# What this task involves
Omit all pictures, and print word for word only the lines from the one containing "Task: Click the home icon in the breadcrumb" through the end of the data.
──────── Dataset records
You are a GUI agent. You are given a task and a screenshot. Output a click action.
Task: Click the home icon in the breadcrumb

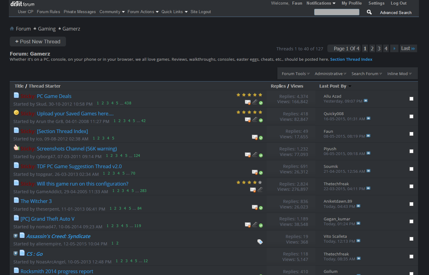tap(12, 29)
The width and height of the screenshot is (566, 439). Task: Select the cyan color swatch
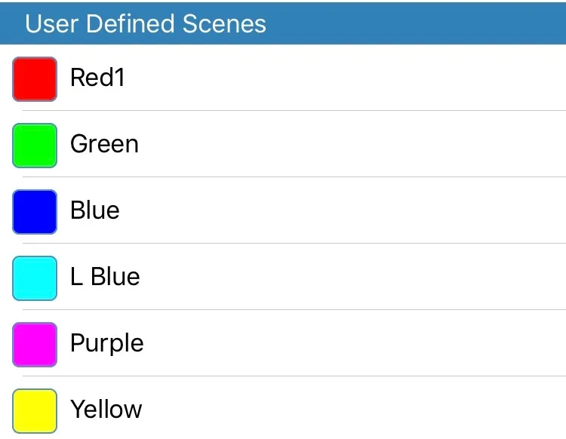pos(35,278)
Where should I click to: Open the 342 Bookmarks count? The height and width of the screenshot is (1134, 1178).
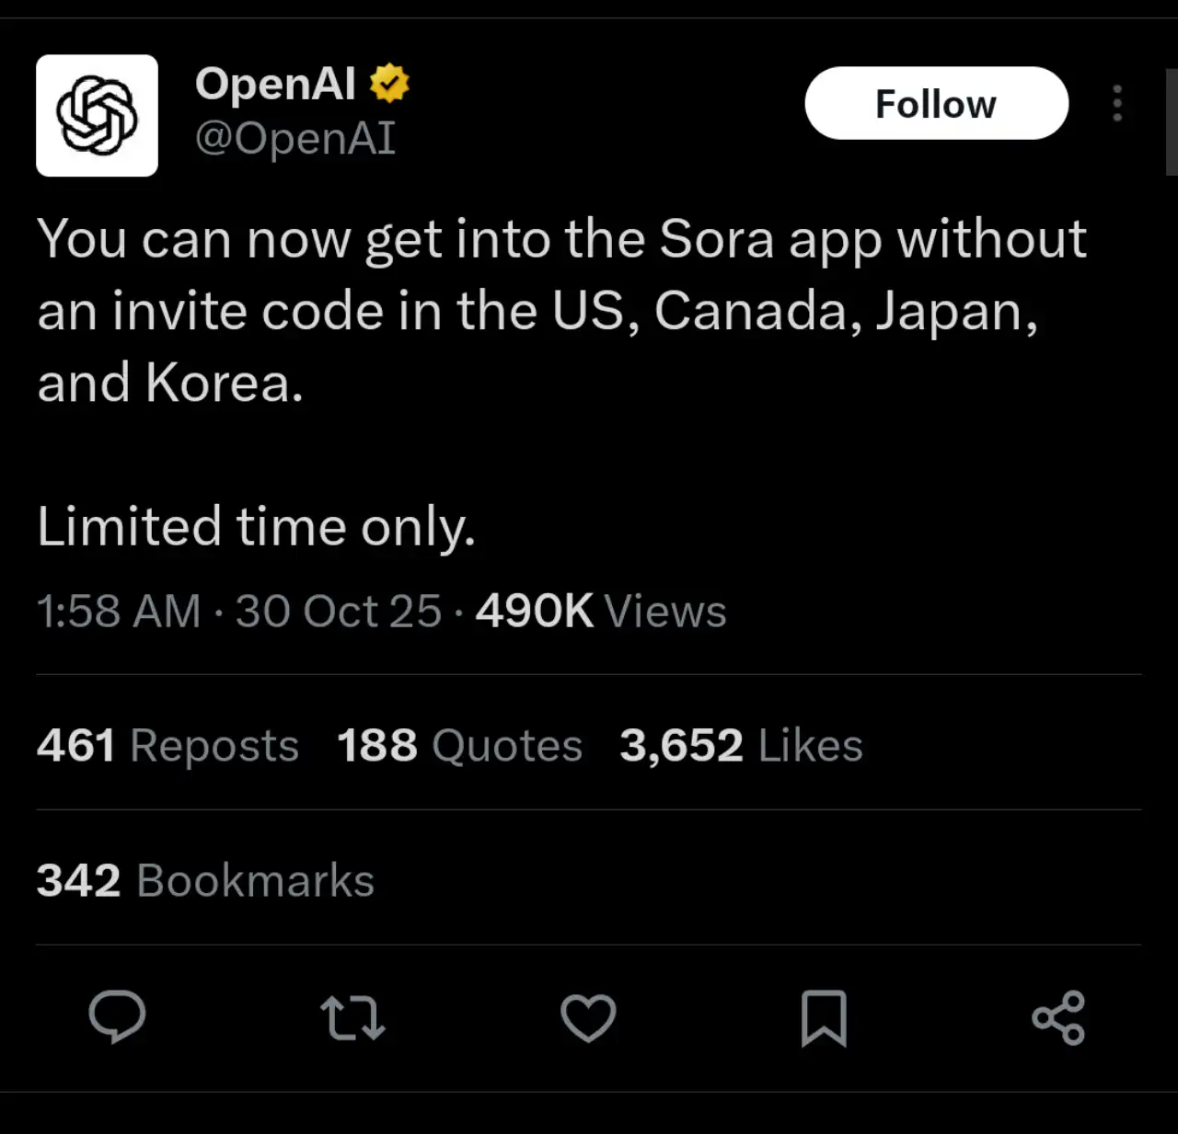pos(205,880)
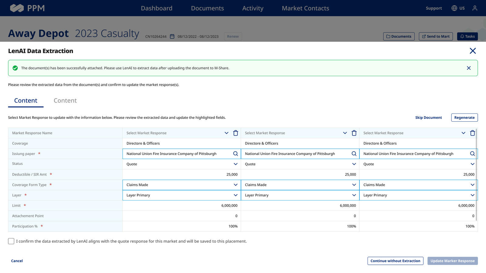This screenshot has width=486, height=273.
Task: Click Continue without Extraction button
Action: tap(395, 261)
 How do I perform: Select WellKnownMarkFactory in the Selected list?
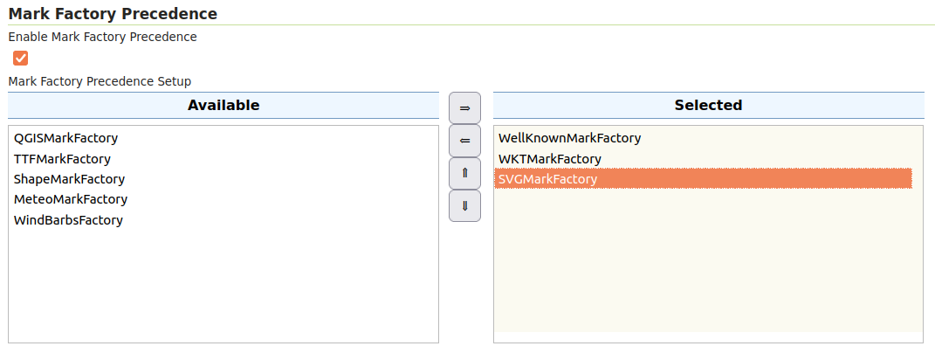point(569,138)
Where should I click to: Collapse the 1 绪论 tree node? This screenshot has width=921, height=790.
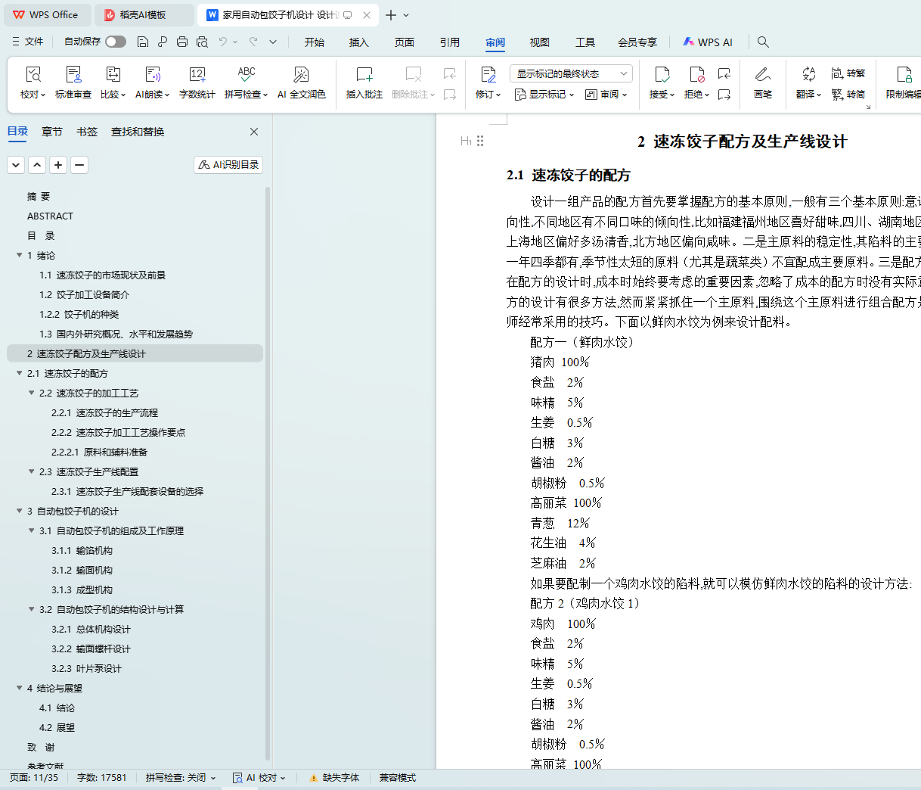point(20,256)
────────────────
# Solution for this problem
Task: Click the home icon in the breadcrumb

tap(12, 29)
The width and height of the screenshot is (566, 439). Task: Select the cyan color swatch
pos(35,278)
Where should I click to: Open the 342 Bookmarks count? The height and width of the screenshot is (1134, 1178).
pos(205,880)
This screenshot has width=486, height=273.
Task: Click Continue without Extraction button
Action: tap(395, 261)
 How do I perform: Select WellKnownMarkFactory in the Selected list?
point(569,138)
Where should I click to: Collapse the 1 绪论 tree node? This screenshot has width=921, height=790.
point(20,256)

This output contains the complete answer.